BEGIN

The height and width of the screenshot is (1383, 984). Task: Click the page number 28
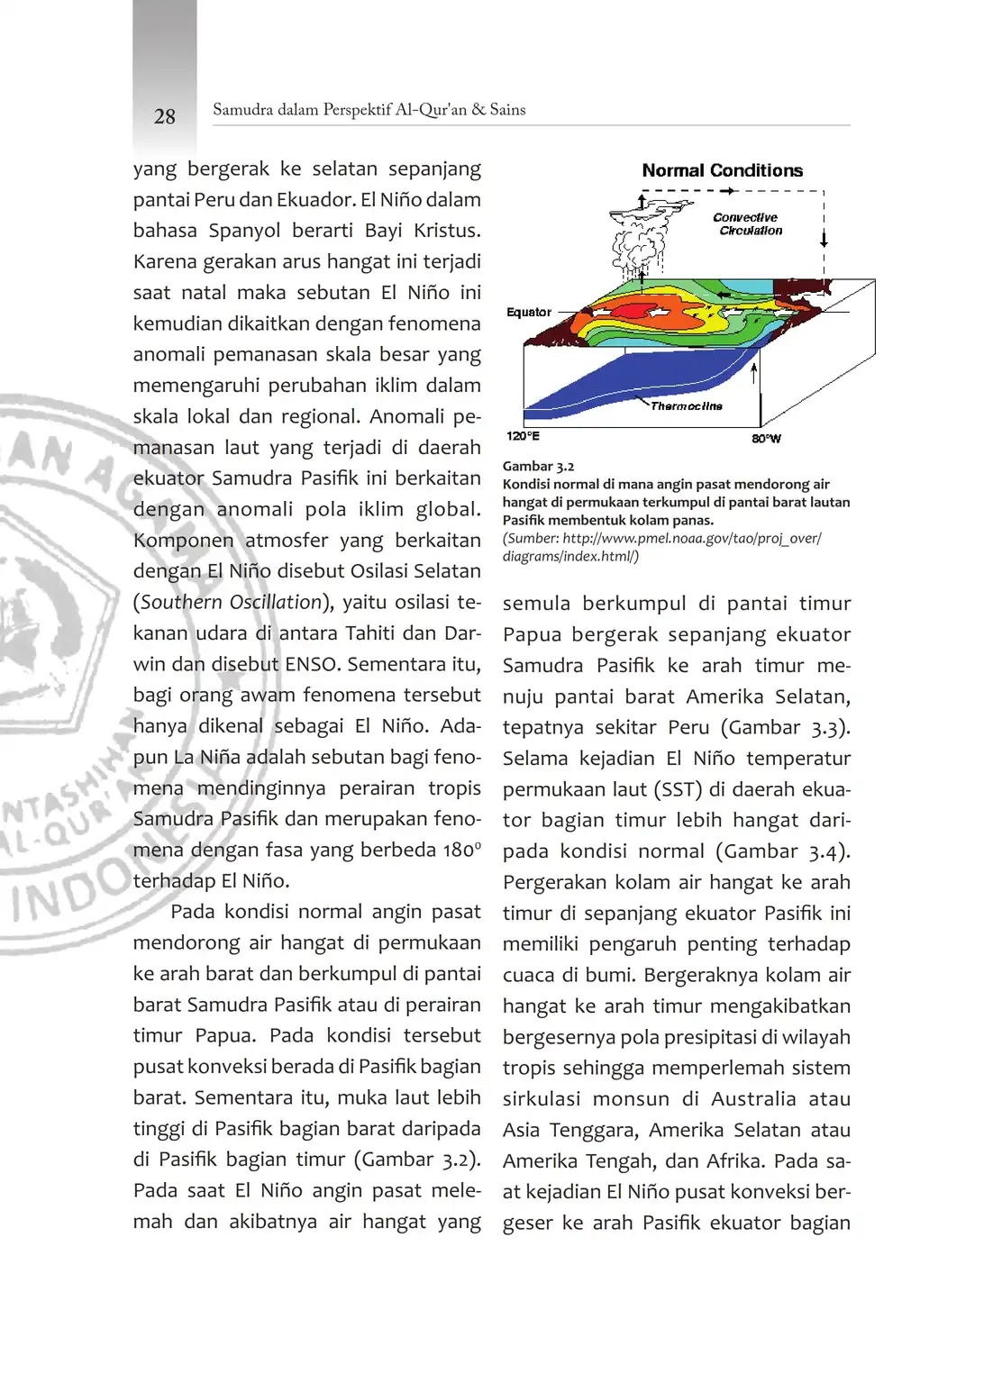(x=165, y=116)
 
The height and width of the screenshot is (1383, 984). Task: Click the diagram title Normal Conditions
(x=722, y=170)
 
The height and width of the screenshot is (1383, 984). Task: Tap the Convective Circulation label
(x=747, y=224)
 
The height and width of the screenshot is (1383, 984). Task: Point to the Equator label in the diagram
(x=529, y=313)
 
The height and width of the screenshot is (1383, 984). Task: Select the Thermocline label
(x=687, y=406)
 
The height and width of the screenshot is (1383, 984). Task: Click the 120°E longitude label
(x=523, y=436)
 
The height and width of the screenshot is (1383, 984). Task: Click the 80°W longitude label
(x=766, y=439)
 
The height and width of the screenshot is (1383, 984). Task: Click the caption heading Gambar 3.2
(x=538, y=466)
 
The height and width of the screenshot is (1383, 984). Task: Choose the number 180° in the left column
(x=461, y=850)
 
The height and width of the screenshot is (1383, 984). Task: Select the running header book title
(x=369, y=110)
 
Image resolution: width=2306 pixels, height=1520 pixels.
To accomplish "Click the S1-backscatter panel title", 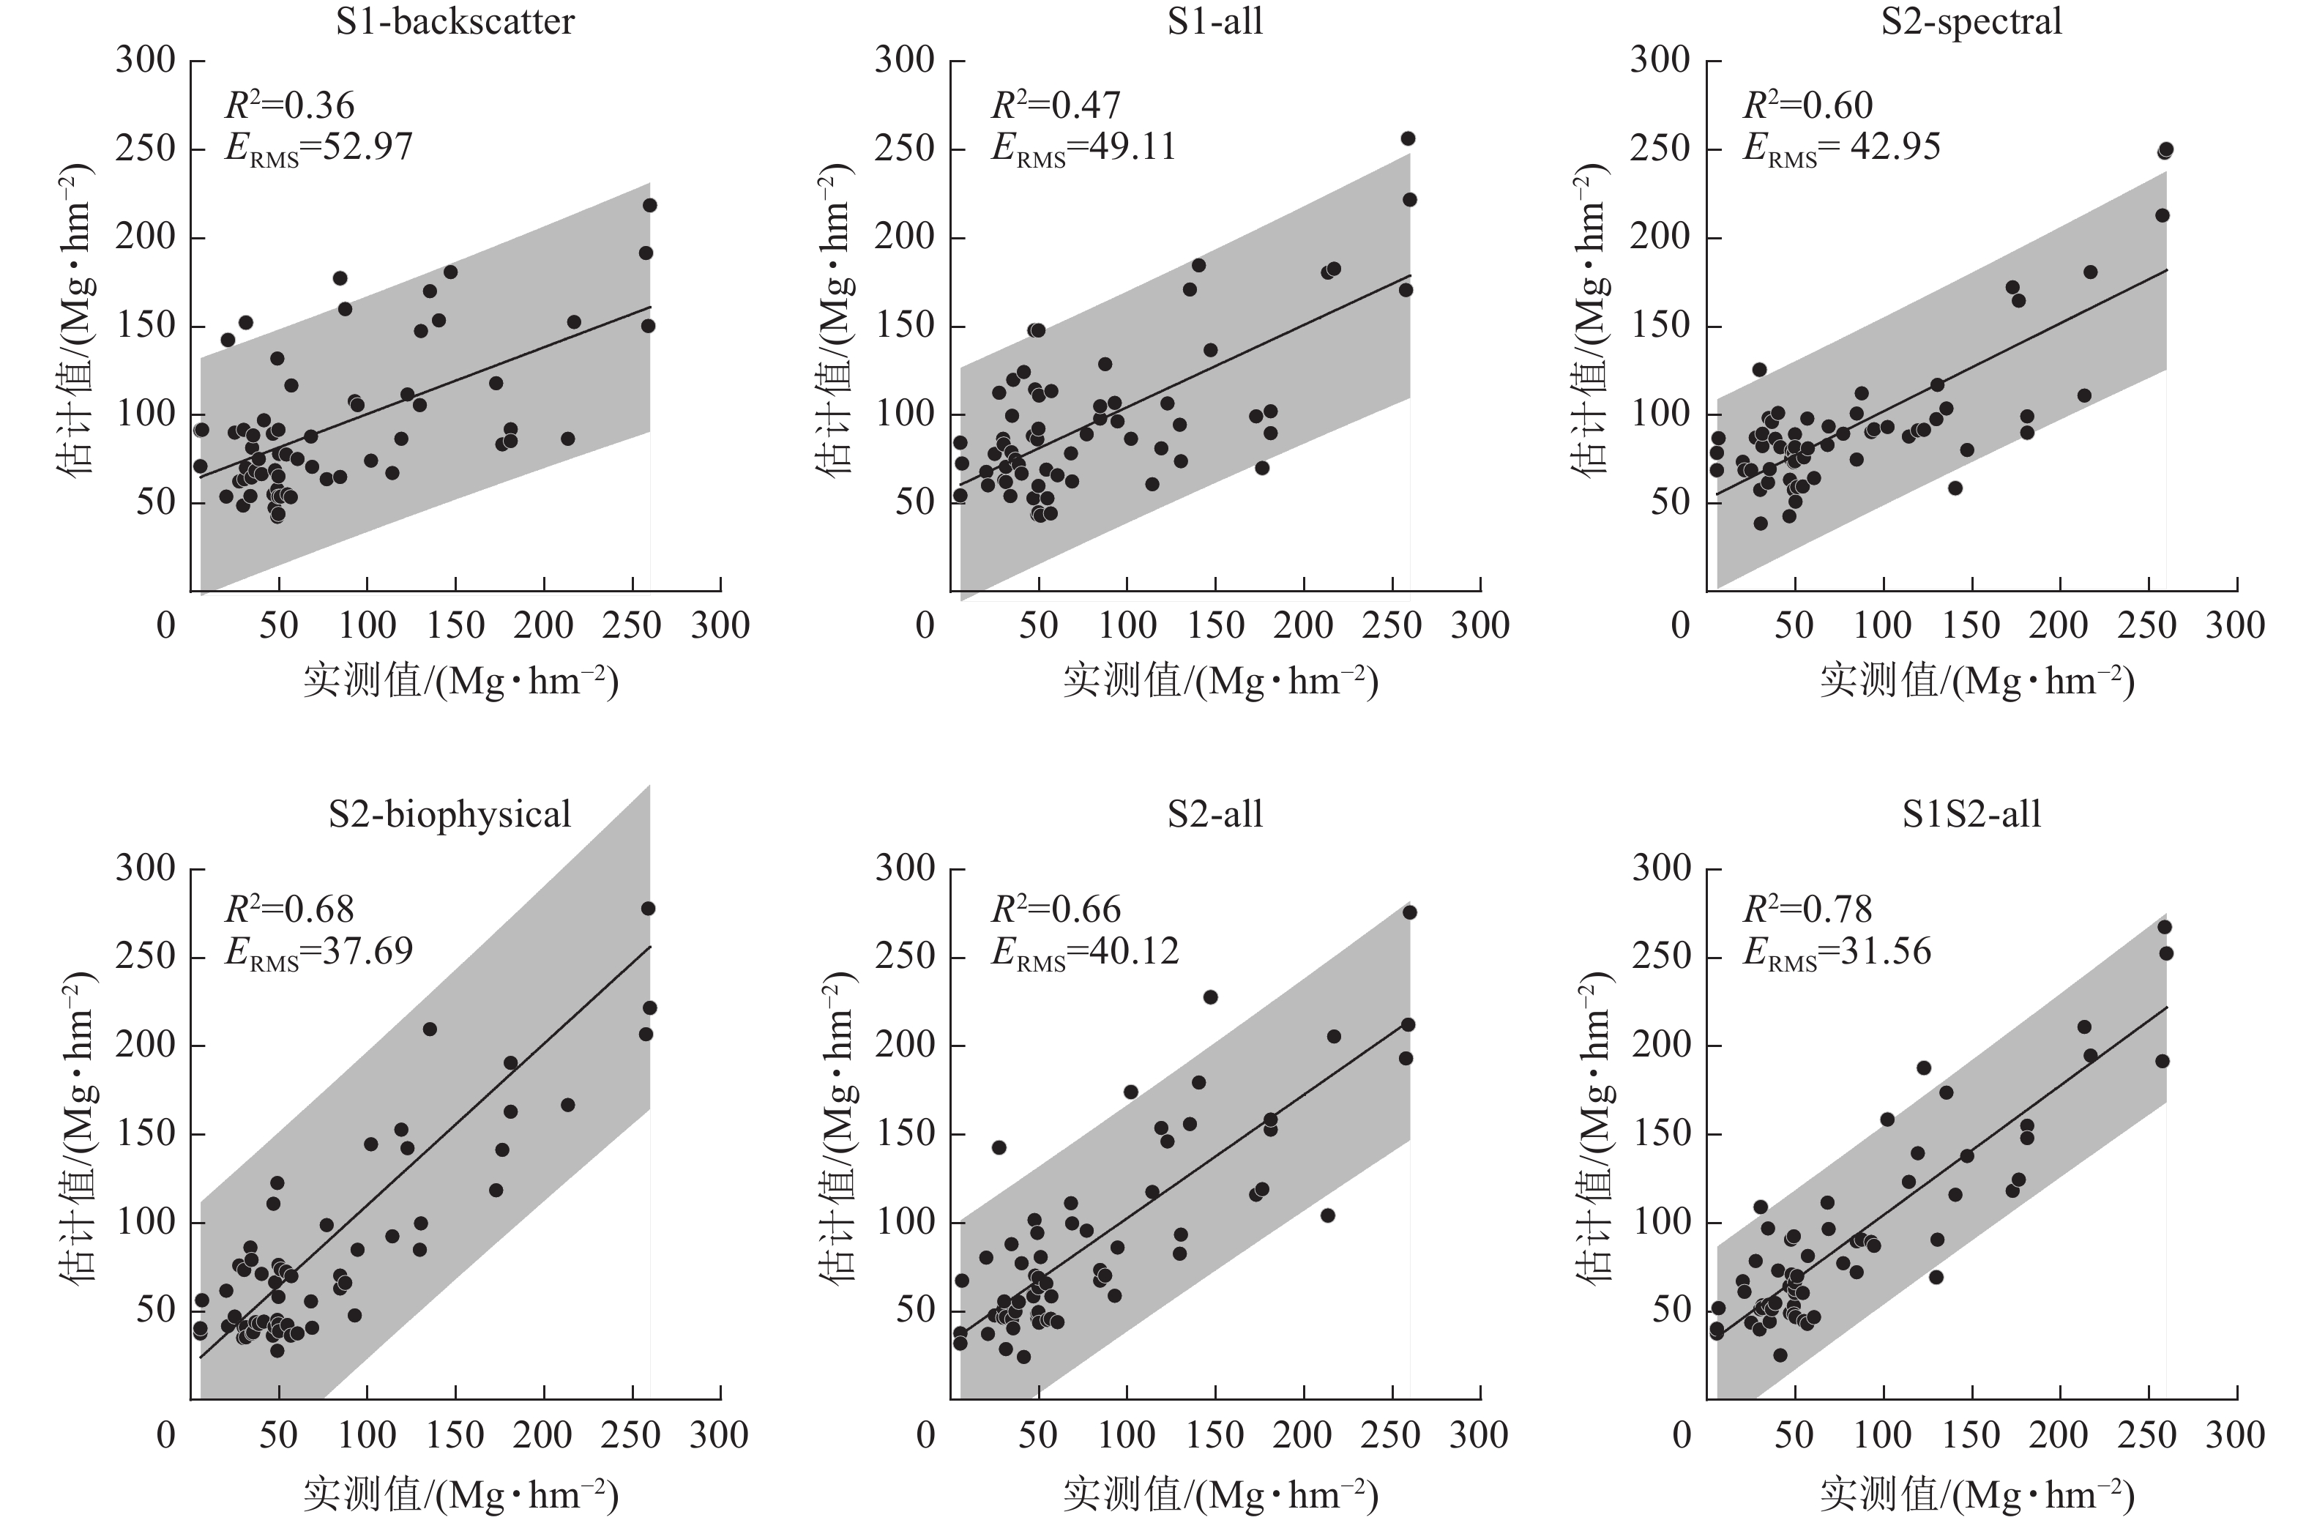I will click(x=455, y=21).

END

What you will do: Scale the entries from the beginning through the line containing "(x=529, y=313)", writing every line out again in full but with each answer coordinate multiplied by 0.65 and rounded to a whole number, halves rounded up. Leave all other numbers as they are, and leave the pictures out.

Worked answer:
The height and width of the screenshot is (1383, 984). Task: Click the page number 28
(x=107, y=75)
 
The height and width of the screenshot is (1383, 984). Task: Click the diagram title Normal Conditions
(x=469, y=111)
 
The height and width of the screenshot is (1383, 984). Task: Tap the Convective Circulation label
(x=486, y=146)
 
The height and width of the screenshot is (1383, 984). Task: Point to the Equator label in the diagram
(x=344, y=203)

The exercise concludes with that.